EXHIBIT 10.25

                                                                 August 22, 2005

Mr. Keith Monda
136 West 22nd Street
New York, NY 10011

      Re:   Employment Agreement Amendment

Dear Keith:

            This Letter Agreement confirms the understanding reached between you
and Coach, Inc., a Maryland corporation (the "Company"), regarding the terms of
your continued employment with the Company. This Letter Agreement constitutes an
amendment to that certain Employment Agreement by and between you and the
Company dated as of June 1, 2003 (the "Employment Agreement"), which is attached
hereto as Exhibit A. Capitalized terms used in this Letter Agreement and not
defined herein shall have the meaning given such terms in the Employment
Agreement.

            1. Employment Agreement Term. You and the Company acknowledge and
agree that, notwithstanding anything to the contrary in the Employment
Agreement, the Initial Term shall end on July 1, 2011 unless earlier terminated
as provided in Section 6 of the Employment Agreement.
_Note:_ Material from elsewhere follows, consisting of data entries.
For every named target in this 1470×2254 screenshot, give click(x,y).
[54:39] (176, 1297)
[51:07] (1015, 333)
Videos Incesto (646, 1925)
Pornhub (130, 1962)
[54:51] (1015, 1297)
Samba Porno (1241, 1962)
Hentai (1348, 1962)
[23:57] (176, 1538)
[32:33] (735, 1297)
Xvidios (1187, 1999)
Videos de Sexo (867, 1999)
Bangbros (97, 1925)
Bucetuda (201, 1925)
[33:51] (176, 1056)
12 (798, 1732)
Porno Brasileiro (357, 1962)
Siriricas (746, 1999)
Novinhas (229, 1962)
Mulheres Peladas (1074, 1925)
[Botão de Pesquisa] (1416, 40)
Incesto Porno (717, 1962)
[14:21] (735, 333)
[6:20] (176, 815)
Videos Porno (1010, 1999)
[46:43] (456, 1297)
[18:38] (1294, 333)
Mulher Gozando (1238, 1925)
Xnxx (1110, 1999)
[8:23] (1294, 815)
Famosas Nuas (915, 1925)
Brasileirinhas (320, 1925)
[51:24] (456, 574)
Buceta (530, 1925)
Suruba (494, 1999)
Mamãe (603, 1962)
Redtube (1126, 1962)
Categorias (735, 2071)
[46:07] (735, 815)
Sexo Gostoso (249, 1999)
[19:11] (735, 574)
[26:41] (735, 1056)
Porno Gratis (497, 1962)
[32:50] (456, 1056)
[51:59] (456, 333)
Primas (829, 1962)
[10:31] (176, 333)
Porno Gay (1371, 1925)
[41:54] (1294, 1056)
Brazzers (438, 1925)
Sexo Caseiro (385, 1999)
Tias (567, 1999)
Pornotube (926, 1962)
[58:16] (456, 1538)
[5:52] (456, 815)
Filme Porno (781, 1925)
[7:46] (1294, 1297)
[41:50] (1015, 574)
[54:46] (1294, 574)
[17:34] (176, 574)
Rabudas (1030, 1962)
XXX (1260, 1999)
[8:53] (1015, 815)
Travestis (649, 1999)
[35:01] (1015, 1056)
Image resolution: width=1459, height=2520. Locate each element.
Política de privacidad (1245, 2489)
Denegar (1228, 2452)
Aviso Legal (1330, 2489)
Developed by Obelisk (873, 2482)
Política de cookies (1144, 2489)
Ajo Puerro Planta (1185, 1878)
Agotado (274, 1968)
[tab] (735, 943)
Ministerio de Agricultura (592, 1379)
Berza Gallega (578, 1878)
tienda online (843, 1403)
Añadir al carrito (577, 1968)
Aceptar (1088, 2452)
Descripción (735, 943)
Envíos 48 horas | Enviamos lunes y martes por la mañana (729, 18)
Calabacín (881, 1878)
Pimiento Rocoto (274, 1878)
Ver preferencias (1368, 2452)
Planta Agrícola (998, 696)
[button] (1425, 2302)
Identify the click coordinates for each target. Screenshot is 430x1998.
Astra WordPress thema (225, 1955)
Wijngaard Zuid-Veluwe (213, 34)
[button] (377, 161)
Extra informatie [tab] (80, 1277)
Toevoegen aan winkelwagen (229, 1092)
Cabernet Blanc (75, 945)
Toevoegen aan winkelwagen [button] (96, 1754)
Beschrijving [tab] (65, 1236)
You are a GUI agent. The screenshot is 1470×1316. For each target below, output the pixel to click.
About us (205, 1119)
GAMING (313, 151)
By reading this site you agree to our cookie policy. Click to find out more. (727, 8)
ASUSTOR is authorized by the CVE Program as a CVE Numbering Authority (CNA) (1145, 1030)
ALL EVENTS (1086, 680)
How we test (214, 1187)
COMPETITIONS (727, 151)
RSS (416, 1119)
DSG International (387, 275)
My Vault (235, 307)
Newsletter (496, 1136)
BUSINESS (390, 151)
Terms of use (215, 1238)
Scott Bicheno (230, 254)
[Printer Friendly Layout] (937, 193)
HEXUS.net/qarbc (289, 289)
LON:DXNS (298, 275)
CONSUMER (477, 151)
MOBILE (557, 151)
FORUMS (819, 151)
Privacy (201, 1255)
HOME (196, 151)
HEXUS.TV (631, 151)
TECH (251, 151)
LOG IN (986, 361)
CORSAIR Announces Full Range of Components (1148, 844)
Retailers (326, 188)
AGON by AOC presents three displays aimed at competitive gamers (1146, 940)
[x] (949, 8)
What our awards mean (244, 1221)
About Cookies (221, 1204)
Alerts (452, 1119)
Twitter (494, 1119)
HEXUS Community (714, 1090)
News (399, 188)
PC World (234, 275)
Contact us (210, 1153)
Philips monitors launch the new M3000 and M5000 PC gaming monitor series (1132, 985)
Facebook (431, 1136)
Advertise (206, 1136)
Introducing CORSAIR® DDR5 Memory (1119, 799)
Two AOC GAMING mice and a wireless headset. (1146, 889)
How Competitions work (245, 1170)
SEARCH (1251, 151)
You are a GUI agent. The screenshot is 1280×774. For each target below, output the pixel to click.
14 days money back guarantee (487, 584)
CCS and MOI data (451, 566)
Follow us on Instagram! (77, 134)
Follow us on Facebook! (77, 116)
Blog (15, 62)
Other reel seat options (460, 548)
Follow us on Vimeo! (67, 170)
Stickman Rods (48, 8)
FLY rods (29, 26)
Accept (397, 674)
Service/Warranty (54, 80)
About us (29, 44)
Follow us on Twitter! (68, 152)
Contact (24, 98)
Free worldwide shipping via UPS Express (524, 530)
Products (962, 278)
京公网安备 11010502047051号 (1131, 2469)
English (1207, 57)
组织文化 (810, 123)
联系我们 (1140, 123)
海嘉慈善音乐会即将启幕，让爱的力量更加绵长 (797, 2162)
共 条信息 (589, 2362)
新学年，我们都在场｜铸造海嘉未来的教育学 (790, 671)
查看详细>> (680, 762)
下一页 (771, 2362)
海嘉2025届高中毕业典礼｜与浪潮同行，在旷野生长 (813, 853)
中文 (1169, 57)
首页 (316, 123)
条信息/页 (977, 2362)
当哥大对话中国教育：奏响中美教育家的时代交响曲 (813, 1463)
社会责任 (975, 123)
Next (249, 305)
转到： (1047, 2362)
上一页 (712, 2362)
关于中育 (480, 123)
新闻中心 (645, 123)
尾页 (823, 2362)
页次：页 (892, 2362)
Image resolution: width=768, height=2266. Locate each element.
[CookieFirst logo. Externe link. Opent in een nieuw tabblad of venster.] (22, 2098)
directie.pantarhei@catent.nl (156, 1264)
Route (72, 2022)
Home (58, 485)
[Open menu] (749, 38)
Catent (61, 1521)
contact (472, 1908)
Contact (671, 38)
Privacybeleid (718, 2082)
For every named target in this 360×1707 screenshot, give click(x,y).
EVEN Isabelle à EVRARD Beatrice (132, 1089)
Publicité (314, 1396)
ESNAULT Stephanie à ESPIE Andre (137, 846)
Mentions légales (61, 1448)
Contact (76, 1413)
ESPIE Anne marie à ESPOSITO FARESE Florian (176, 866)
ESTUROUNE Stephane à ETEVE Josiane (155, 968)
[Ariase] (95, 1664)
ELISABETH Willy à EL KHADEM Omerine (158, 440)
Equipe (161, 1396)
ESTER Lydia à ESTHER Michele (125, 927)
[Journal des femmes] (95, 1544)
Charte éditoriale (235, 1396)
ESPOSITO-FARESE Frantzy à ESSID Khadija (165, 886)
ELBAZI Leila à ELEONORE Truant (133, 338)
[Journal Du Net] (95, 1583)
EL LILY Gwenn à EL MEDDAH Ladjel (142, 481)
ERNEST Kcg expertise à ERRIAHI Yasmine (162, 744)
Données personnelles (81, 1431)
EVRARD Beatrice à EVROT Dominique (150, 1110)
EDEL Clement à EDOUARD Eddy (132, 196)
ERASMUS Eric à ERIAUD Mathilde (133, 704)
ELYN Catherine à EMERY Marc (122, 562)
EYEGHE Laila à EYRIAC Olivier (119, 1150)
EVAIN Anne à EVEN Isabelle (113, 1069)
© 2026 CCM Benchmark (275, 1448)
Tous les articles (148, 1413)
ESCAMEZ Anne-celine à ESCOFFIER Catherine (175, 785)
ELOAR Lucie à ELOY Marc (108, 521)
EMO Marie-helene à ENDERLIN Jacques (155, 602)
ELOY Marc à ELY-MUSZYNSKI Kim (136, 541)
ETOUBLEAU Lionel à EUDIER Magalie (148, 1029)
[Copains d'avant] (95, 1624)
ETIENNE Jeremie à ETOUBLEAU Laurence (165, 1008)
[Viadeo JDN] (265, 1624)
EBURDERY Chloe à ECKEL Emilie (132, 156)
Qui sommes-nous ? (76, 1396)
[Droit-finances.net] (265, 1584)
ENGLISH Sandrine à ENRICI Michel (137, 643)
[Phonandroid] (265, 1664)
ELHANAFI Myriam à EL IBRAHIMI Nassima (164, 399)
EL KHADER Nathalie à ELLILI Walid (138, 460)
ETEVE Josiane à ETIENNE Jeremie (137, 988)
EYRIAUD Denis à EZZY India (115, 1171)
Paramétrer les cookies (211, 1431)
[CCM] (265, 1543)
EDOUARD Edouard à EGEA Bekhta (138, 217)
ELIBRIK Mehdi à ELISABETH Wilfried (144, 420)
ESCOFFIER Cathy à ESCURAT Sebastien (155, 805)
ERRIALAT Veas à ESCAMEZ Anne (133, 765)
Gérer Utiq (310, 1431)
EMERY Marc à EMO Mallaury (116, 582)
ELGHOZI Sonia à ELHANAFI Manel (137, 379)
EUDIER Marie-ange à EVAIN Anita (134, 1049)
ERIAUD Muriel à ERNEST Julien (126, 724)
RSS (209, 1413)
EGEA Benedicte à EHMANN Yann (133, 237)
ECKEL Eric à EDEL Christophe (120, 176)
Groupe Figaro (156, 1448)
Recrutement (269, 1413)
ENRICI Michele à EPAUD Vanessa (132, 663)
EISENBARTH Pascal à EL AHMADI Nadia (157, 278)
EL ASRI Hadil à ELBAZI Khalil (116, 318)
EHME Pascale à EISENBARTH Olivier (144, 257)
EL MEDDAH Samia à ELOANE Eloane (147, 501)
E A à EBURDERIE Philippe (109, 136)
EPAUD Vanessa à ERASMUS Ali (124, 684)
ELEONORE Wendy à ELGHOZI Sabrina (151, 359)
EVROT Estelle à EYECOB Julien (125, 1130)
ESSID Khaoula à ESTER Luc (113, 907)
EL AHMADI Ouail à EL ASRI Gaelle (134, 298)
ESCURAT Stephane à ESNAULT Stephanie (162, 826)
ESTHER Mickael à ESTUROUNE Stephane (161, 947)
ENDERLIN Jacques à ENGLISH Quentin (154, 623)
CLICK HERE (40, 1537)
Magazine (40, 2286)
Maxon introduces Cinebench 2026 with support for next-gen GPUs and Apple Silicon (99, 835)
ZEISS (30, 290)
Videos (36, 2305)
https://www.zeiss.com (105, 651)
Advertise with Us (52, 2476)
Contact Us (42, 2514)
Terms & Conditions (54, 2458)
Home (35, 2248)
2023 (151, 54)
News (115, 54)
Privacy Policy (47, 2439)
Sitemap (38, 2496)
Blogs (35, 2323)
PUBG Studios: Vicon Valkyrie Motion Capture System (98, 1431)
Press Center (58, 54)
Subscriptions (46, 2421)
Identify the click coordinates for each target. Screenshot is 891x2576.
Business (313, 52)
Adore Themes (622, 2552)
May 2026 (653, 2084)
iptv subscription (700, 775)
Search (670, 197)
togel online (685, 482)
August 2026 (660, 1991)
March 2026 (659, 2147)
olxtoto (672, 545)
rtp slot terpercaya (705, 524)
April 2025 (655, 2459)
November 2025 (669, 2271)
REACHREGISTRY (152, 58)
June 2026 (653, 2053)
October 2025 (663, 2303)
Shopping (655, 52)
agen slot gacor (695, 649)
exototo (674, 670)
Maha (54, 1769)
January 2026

            2. Annual Base Salary. Effective as of September 1, 2005, your
Annual Base Salary shall be payable at a rate of no less than $750,000 per year,
subject to annual increases as approved by the Committee.

            3. Annual Bonus. With respect to each Contract Year commencing on
and after July 1, 2005, your Maximum Bonus shall be equal to at least 150% of
your Annual Base Salary.

            4. Stock Options. As of August 22, 2005 (the "Grant Date"), you
shall be granted a non-qualified stock option (the "Extension Options") to
purchase 532,717 shares of Common Stock, pursuant to the terms and conditions of
the Stock Incentive Plan and a written Stock Option Agreement to be entered into
by and between you and the Company (the "Extension Stock Option Agreement"),
which, except as otherwise provided in this Section 4, shall be substantially
identical to the Retention Stock Option Agreement. For purposes of the
Employment Agreement (including without limitation Sections 7 and 11 thereof),
the Extension Options shall be treated identically to the Retention Options. The
Extension Options shall have an exercise price equal to the fair market value
per share of Common Stock as of the Grant Date and shall have a term of 10
years. The Extension Options shall become exercisable in three cumulative
installments as follows: (a) the first installment shall consist of 25% of the
shares of Common Stock covered by the Extension Options and shall become vested
and exercisable on the fourth anniversary of the Grant Date; (b) the second
installment shall consist of 25% of the shares of Common Stock covered by the
Extension Options and shall become vested and exercisable on the fifth
anniversary of the Grant Date; and (c) the third installment shall consist of
50% of the shares of Common Stock covered by the Extension Options and shall
become exercisable on the sixth anniversary of the Grant Date; provided, that,
except as otherwise provided in Section 7 of the Employment Agreement or the
Extension Stock Option Agreement, no portion of the Extension Options not then
exercisable shall become exercisable following your termination of employment
for any reason. (For the avoidance of doubt, if your employment shall terminate
by reason of your Disability or death, then Section 7(d) of the Employment
Agreement shall apply to the Extension Options.) You and the Company acknowledge
and



agree that the Extension Options shall not provide for the grant of any
"Restoration Options" as defined in the Stock Incentive Plan.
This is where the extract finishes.